== Segment start ==

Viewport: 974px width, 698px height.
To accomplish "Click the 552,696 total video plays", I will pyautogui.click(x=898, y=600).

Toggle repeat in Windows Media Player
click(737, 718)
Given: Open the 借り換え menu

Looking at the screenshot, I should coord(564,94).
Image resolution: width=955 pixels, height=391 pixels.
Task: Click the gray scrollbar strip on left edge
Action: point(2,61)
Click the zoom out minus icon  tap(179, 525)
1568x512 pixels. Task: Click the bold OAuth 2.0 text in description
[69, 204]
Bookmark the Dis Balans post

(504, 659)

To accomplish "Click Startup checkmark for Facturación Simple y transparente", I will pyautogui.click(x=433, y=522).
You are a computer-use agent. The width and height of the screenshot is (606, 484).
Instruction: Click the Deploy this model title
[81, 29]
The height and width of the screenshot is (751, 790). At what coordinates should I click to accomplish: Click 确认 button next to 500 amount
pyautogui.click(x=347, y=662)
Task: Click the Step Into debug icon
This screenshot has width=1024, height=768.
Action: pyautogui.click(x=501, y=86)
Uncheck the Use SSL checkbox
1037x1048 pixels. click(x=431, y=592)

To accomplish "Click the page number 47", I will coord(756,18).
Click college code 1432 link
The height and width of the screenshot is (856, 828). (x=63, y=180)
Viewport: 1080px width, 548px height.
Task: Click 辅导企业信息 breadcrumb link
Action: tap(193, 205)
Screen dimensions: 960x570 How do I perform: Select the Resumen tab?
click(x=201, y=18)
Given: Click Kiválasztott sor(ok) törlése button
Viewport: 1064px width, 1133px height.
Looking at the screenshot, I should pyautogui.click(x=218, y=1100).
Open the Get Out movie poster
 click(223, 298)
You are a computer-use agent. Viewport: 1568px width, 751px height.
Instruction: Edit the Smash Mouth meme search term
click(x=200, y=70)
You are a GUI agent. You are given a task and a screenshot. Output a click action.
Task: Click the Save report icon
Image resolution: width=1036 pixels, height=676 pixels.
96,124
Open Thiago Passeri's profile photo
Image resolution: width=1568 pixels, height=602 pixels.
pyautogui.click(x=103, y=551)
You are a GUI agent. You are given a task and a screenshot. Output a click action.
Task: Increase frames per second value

== Segment end ==

# [Task statement]
Retype the listing from above, matching it exactly.

# [Response box]
Viewport: 974px width, 698px height.
To accomplish "Click the 552,696 total video plays", I will pyautogui.click(x=898, y=600).

Toggle repeat in Windows Media Player
click(737, 718)
Given: Open the 借り換え menu

Looking at the screenshot, I should coord(564,94).
Image resolution: width=955 pixels, height=391 pixels.
Task: Click the gray scrollbar strip on left edge
Action: point(2,61)
Click the zoom out minus icon  tap(179, 525)
1568x512 pixels. Task: Click the bold OAuth 2.0 text in description
[69, 204]
Bookmark the Dis Balans post

(504, 659)

To accomplish "Click Startup checkmark for Facturación Simple y transparente", I will pyautogui.click(x=433, y=522).
You are a computer-use agent. The width and height of the screenshot is (606, 484).
Instruction: Click the Deploy this model title
[81, 29]
The height and width of the screenshot is (751, 790). At what coordinates should I click to accomplish: Click 确认 button next to 500 amount
pyautogui.click(x=347, y=662)
Task: Click the Step Into debug icon
This screenshot has width=1024, height=768.
Action: pyautogui.click(x=501, y=86)
Uncheck the Use SSL checkbox
1037x1048 pixels. click(x=431, y=592)

To accomplish "Click the page number 47", I will coord(756,18).
Click college code 1432 link
The height and width of the screenshot is (856, 828). (x=63, y=180)
Viewport: 1080px width, 548px height.
Task: Click 辅导企业信息 breadcrumb link
Action: tap(193, 205)
Screen dimensions: 960x570 How do I perform: Select the Resumen tab?
click(x=201, y=18)
Given: Click Kiválasztott sor(ok) törlése button
Viewport: 1064px width, 1133px height.
Looking at the screenshot, I should pyautogui.click(x=218, y=1100).
Open the Get Out movie poster
 click(223, 298)
You are a computer-use agent. Viewport: 1568px width, 751px height.
Instruction: Edit the Smash Mouth meme search term
click(x=200, y=70)
You are a GUI agent. You are given a task and a screenshot. Output a click action.
Task: Click the Save report icon
Image resolution: width=1036 pixels, height=676 pixels.
96,124
Open Thiago Passeri's profile photo
Image resolution: width=1568 pixels, height=602 pixels.
pyautogui.click(x=103, y=551)
You are a GUI agent. You are given a task and a screenshot. Output a click action.
Task: Increase frames per second value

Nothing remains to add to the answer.